Cilia Flores e Nicolás Maduro: casal foi preso por forças dos EUA durante uma operação no último sábado, 3 (Juan Barreto/AFP)
Redação Exame
Publicado em 5 de janeiro de 2026 às 11h45.
O governo da Suíça ordenou, nesta segunda-feira, 5, o congelamento imediato de todos os eventuais ativos no país pertencentes ao presidente venezuelano deposto, Nicolás Maduro.
A medida tem como objetivo impedir a fuga de capitais em meio ao novo contexto político envolvendo a Venezuela.
Segundo comunicado oficial, o bloqueio também atinge outras pessoas ligadas a Maduro, incluindo sua esposa, Cilia Flores, familiares e ex-ministros.
O governo suíço esclareceu que nenhum integrante do atual governo venezuelano em exercício é afetado pela decisão.
A ordem de congelamento de bens entra em vigor de forma imediata e tem validade inicial de quatro anos, até nova determinação das autoridades suíças.
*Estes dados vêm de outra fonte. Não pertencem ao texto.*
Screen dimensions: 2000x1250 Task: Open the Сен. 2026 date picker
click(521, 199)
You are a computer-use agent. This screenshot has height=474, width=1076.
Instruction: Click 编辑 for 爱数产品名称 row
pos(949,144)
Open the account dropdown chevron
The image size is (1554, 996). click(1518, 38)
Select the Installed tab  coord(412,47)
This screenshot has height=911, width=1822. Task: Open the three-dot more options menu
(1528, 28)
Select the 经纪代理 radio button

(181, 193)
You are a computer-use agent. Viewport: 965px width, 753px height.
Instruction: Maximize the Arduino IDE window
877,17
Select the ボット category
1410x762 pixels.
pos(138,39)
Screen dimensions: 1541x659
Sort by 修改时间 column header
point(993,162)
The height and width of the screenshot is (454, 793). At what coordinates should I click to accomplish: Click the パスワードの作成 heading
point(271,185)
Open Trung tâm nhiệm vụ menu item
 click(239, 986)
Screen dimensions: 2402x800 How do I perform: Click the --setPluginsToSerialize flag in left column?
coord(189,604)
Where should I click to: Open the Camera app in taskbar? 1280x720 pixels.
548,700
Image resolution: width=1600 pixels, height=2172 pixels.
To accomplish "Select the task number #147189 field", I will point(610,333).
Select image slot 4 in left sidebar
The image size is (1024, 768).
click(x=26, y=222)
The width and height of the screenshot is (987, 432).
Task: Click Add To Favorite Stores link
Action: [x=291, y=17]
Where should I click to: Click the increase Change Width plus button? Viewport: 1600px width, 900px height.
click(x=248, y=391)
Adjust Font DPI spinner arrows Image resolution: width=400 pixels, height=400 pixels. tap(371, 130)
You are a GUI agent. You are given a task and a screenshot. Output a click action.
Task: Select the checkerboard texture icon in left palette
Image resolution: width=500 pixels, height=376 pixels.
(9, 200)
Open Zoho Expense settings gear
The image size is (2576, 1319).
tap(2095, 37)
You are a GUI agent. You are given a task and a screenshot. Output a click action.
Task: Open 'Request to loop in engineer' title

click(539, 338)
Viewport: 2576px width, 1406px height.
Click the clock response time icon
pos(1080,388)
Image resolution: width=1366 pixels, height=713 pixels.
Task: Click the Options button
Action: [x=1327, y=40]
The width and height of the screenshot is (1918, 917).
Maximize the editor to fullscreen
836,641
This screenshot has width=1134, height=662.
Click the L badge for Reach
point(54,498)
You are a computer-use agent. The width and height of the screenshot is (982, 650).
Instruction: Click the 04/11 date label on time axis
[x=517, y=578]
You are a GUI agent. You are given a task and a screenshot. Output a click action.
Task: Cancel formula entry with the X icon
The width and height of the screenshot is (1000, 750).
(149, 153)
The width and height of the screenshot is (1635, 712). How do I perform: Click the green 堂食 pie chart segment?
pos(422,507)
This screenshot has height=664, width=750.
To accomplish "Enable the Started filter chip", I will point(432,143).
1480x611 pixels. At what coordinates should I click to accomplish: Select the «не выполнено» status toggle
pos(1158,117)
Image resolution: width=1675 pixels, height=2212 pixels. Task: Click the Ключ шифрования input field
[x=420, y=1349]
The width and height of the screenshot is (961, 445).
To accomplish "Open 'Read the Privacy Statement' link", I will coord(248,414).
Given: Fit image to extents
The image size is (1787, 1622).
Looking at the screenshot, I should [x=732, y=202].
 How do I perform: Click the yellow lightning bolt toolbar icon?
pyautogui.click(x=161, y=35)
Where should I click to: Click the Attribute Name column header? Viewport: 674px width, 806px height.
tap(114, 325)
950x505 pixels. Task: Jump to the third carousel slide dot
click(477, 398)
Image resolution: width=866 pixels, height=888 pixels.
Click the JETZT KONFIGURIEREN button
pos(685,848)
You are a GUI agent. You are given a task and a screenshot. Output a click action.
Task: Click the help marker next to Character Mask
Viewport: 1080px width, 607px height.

De acordo com o governo, a iniciativa busca garantir que eventuais bens adquiridos de forma ilícita não possam deixar o país.
A Suíça afirmou ainda que, caso procedimentos judiciais futuros comprovem que os recursos têm origem ilegal, os valores serão devolvidos em benefício do povo venezuelano.
O novo congelamento complementa as sanções suíças contra a Venezuela que estão em vigor desde 2018 e já preveem o bloqueio de ativos.
Segundo o comunicado, a decisão atual amplia o alcance dessas restrições ao atingir indivíduos que ainda não haviam sido sancionados no país.